» Extract to read
# # # # # # #

In 2020, Kangu’s revenues grew by a factor of 100 year on year. In addition to its pick-up and drop-off points, the company’s business model includes shipping services supported by external partners and reverse logistics. Kangu has been able to optimize deliveries and offer additional services thanks to its investment in technology, especially intelligent data management.
“In the past few years the Mercado Livre partnership has driven rapid growth across our operation and we will continue growing to better serve our current and future customers,” said Marcelo Guarnieri, Kangu founder and co-CEO. “We already operate 2.6 thousand points and five of our own cross-docking site in Brazil alone. We expect this to rise to 3.5 thousand points and 13 cross-docking sites by December.”

# # # # # # #

Could you extend the passage about Kangu's growth, starting right after its last sentence? The entries that follow come from a separate source.

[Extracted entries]
# # # # # # #

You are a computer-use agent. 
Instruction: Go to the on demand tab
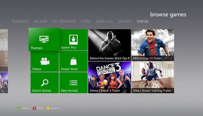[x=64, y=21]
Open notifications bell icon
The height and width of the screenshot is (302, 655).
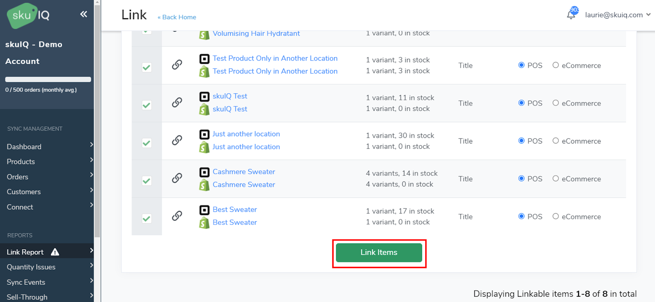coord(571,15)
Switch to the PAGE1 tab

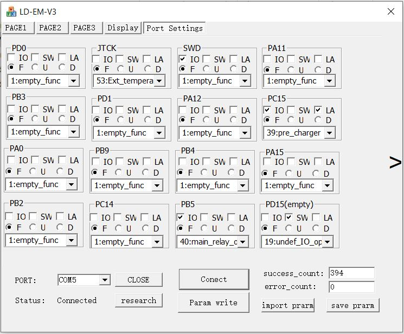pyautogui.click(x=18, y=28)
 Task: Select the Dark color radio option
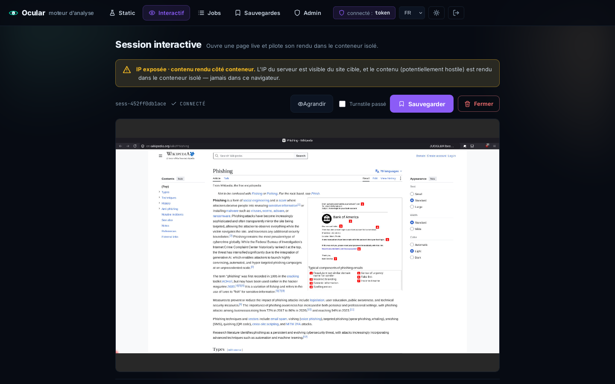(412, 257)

# # # # # # #

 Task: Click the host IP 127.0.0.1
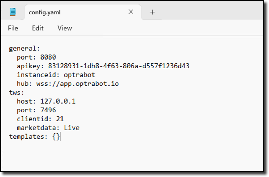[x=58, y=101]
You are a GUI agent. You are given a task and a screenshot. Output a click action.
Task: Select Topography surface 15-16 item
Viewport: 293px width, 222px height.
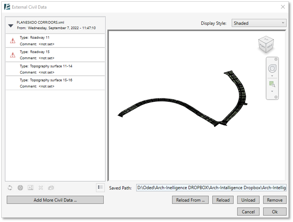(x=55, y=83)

# # # # # # #

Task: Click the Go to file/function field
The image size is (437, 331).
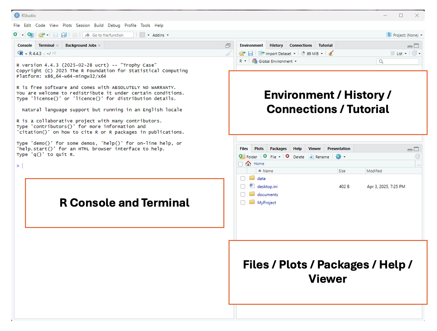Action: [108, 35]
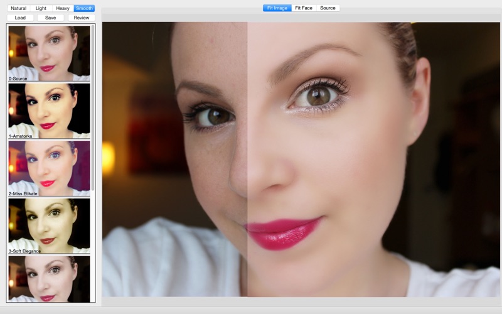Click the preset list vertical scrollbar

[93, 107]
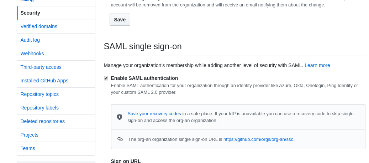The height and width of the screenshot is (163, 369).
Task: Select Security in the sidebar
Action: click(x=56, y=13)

# # # # # # #

» Result
Kangu will remain independent and will continue to be managed by its co-CEOs. It will continue its strategy of attracting new e-commerce sellers who require efficient collection, delivery and reverse logistics solutions. “Kangu’s market share has mainly risen because of the positive impact we have across the chain. We will continue serving Mercado Livre and other companies and developing new services,” noted Ricardo Araujo, Kangu founder and co-CEO.
The Kangu acquisition will reinforce Mercado Livre’s business ecosystem as part of its strategy which involves the provision of services from third-party logistics companies, reducing delivery times and expanding capacity at Mercado Envios, its logistics arm. This business unit shipped over 230.5 million items in the second quarter, up 46.4% from Q2 2020. The transaction is subject to approval from competition regulators.